There will be a third aspect of this allencompassing show, the most fun and interesting for its participants without a doubt. The International Robot Contest will hold a grand total of eight competitions in 29 different fields. The competitions have very interesting names, such as Grand Challenge, Robotpiad, Robofest, Intelligent SoC Robot War, FIRA Challenge Cup, and URC Robot Contest. If attendees are lucky, they will get to see both robot parties and robot wars. There are at least 40,000 spectators expected.
The FIRA Challenge Cup is sure to be interesting. FIRA stands for the Federation of International Robot-soccer Association. They are an organization which was started by Professor Kim Jonghwan at KAIST in 1995, and the end goal of the organization is to eventually create a team of soccer players who can beat the best human World Cup soccer teams.
They have a long way to go, but the most exciting of their matches are when 6 small box-like robots with wheels go up against 6 more that look like them and, networked to and directed by a central computer, play soccer breakneck speeds that only 2 inch square wheeled robots can reach. Another interesting event to look forward to of course is the URC Robot Contest. URC stands for Ubiquitous Robotic Companion, and these are the ancestors of what will some day be an indispensable home appliance. URCs, after all, are destined to become the perfect servant. Watching a contest to see which robot can be the more perfect servant is interesting for any person.
These many events will be spread all across the COEX Exhibition center, taking up almost all available space for four days straight. It is not often that a single event takes up all of COEX, as the center is used to running 5 or more events at the same time.
What to expect
The state of the robotics industry is not what it should be. There is no other way around it, it must be said.
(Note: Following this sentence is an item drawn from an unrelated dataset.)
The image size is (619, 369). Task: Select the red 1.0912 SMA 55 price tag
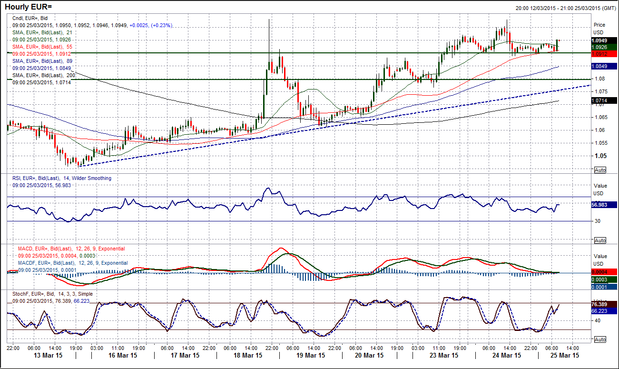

With the amount of dreaming made in popular entertainment and the number of promises made by researchers for the past 50 years, the general population simply expects much more than the industry delivers.
Ask the most technologically challenged person around you what they think of when they hear robot, and they will easily spout off a list of features that are almost impossible for current and near-future technologies to live up to.
But robots do seem to be having little trouble filling other roles, although they aren't traditionally ones that are considered to be robotic roles. At the Robot World 2007 there will most definitely be dancing. Synchronized dancing routines performed by robots are remarkably easy to implement and are also quite impressive in their execution.
There will also be a lot of toys. Robots are doing well as toys that have limited functions and usage. Toy animal robots and toy robot robots will most likely be popular. Robots as toys can pretend to be the toy version of a larger robot that does not yet exist, and children have no problem with that.
There will most likely be educational robots on display. Educational robots are just an extrapolation of current online and multimedia educational technologies, but even more effective. A stylized head and a good speaker and video system can bring a boring lecture to life, and capture the attention of children easily. Robots are also now being used in experimental health care related ways. Expect to see robotic assisted living items such as robotic beds, wheelchairs, and other small devices that can aid the disabled and elderly.
Elementary school students can attend the convention for free from the 19th to the 21st, while members of the general public must pay an admission of 3,000 won (US$3.27), but groups can receive a 33% discount. October 18th is called Business Day and the admission on that first day is 10,000 won (US$10.88).